The army denies that its members are behind the crimes, claiming instead that the perpetrators of those crimes stole the uniforms. In his memo to military commanders, Chimonyo did not mention rape and murder.
“It has been noted with concern that ZNA uniform has been abused in offences being committed such as robbery, gold panning, fraud, theft and extortion among others. Some members have also been attacked by civilians whilst in uniforms,” said Chimonyo in the memo dated February 6.
He directed that “with immediate effect no military uniform will be worn outside cantonment areas.”

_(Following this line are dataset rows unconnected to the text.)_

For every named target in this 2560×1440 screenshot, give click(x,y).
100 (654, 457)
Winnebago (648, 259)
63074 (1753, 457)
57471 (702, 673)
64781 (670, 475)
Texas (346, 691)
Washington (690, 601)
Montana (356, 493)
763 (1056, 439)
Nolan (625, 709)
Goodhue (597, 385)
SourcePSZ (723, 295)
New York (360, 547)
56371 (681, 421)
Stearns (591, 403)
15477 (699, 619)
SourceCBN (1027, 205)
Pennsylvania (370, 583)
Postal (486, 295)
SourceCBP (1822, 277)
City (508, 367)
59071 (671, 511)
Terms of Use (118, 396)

“This applies to members commuting to and from places of work, intra and inter-city commuting. Take note that after working hours members are to put on civilian clothes and leave their uniforms in cantonment areas,” the memo adds.
ZimLive has seen a cache of police documents showing people in military uniforms have committed a string of crimes, particularly in Harare where soldiers remain deployed.
Just after midday on February 7, two men claiming to be police detectives walked into a hair saloon at Machipisa Shopping Centre and ordered 36-year-old Caroline Mutasa, of Glen Norah, to follow them to their vehicle, a black Toyota Wish.
Police files say nine men were in the vehicle, two of them wearing army camouflage and armed with a rifle. They threatened to “deal with her” at the KG6 military barrack but instead drove to Harare Kopje where they robbed her of US$500, $80 bond notes and her ID card.
On February 8, at around 9.30PM, six men wearing masks and all armed with AK47 rifles, stormed a shebeen in Mbare and ordered everyone to lie on the ground. After assaulting one of the patrons with a sjambok, and firing a shot into the ground, they robbed the owner of the shebeen of $2,800 and US$100.
The men jumped into their vehicles, a white Nissan MP300 with registration number AEA 4471, a white Nissan MP300 without registration plates and a Datsun Go without registration plates.
Police sources told ZimLive the two Nissan vehicles are owned by the Central Intelligence Organisation (CIO). A police officer based at Mbare has been arrested in connection with that robbery.
President Emmerson Mnangagwa has faced growing demands to order soldiers back to the barracks, but the military says it is on the streets at the invitation of the police to maintain law and order following protests last month. Rights groups say 17 people have died in the military operations, and over 250 others injured.